- _Direction_
Lay out every line of the rows below as a numbered list, omitting the blank lines.

Click-target data
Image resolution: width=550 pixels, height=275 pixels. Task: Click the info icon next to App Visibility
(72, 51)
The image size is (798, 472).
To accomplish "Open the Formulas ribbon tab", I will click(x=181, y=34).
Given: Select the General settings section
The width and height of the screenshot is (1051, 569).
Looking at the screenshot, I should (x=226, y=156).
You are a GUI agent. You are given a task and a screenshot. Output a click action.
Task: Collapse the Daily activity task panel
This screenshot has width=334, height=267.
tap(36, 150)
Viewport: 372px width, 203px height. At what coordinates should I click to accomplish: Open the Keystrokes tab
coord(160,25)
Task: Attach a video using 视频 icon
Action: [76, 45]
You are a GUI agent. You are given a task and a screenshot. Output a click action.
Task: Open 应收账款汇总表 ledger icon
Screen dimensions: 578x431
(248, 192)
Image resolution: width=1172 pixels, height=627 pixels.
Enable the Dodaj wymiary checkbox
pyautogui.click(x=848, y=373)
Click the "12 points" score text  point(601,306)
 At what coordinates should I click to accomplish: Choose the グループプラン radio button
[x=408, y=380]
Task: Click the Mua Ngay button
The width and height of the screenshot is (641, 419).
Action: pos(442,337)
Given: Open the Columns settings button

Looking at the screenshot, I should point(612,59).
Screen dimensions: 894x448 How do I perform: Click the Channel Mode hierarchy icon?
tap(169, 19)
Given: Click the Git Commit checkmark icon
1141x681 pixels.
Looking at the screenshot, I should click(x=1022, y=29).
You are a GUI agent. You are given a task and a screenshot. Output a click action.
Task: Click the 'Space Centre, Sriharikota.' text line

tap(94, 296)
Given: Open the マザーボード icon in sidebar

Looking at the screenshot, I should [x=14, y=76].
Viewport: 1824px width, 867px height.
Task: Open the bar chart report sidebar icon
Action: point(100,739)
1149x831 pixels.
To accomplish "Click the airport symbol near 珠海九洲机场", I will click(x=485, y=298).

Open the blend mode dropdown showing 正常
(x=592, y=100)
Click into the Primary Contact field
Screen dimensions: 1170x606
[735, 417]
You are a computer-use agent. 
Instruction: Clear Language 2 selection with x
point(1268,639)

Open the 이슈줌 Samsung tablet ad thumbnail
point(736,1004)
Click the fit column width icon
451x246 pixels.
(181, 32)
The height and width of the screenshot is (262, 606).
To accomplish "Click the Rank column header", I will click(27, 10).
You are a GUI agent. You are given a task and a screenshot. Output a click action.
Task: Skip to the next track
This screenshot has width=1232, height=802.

- _Reply to the task_
1. Image resolution: width=550 pixels, height=275 pixels. Task: Click the info icon next to App Visibility
2. (72, 51)
3. The image size is (798, 472).
4. To accomplish "Open the Formulas ribbon tab", I will click(x=181, y=34).
5. Given: Select the General settings section
6. The width and height of the screenshot is (1051, 569).
7. Looking at the screenshot, I should (x=226, y=156).
8. You are a GUI agent. You are given a task and a screenshot. Output a click action.
9. Task: Collapse the Daily activity task panel
10. This screenshot has width=334, height=267.
11. tap(36, 150)
12. Viewport: 372px width, 203px height. At what coordinates should I click to accomplish: Open the Keystrokes tab
13. coord(160,25)
14. Task: Attach a video using 视频 icon
15. Action: [76, 45]
16. You are a GUI agent. You are given a task and a screenshot. Output a click action.
17. Task: Open 应收账款汇总表 ledger icon
18. Screen dimensions: 578x431
19. (248, 192)
20. Image resolution: width=1172 pixels, height=627 pixels.
21. Enable the Dodaj wymiary checkbox
22. pyautogui.click(x=848, y=373)
23. Click the "12 points" score text  point(601,306)
24.  At what coordinates should I click to accomplish: Choose the グループプラン radio button
25. [x=408, y=380]
26. Task: Click the Mua Ngay button
27. The width and height of the screenshot is (641, 419).
28. Action: pos(442,337)
29. Given: Open the Columns settings button
30. Looking at the screenshot, I should point(612,59).
31. Screen dimensions: 894x448 How do I perform: Click the Channel Mode hierarchy icon?
32. tap(169, 19)
33. Given: Click the Git Commit checkmark icon
34. 1141x681 pixels.
35. Looking at the screenshot, I should click(x=1022, y=29).
36. You are a GUI agent. You are given a task and a screenshot. Output a click action.
37. Task: Click the 'Space Centre, Sriharikota.' text line
38. tap(94, 296)
39. Given: Open the マザーボード icon in sidebar
40. Looking at the screenshot, I should [x=14, y=76].
41. Viewport: 1824px width, 867px height.
42. Task: Open the bar chart report sidebar icon
43. Action: point(100,739)
44. 1149x831 pixels.
45. To accomplish "Click the airport symbol near 珠海九洲机场", I will click(x=485, y=298).
46. Open the blend mode dropdown showing 正常
47. (x=592, y=100)
48. Click into the Primary Contact field
49. Screen dimensions: 1170x606
50. [735, 417]
51. You are a computer-use agent. 
52. Instruction: Clear Language 2 selection with x
53. point(1268,639)
54. Open the 이슈줌 Samsung tablet ad thumbnail
55. point(736,1004)
56. Click the fit column width icon
57. 451x246 pixels.
58. (181, 32)
59. The height and width of the screenshot is (262, 606).
60. To accomplish "Click the Rank column header", I will click(27, 10).
61. You are a GUI agent. You are given a task and a screenshot. Output a click action.
62. Task: Skip to the next track
63. This screenshot has width=1232, height=802.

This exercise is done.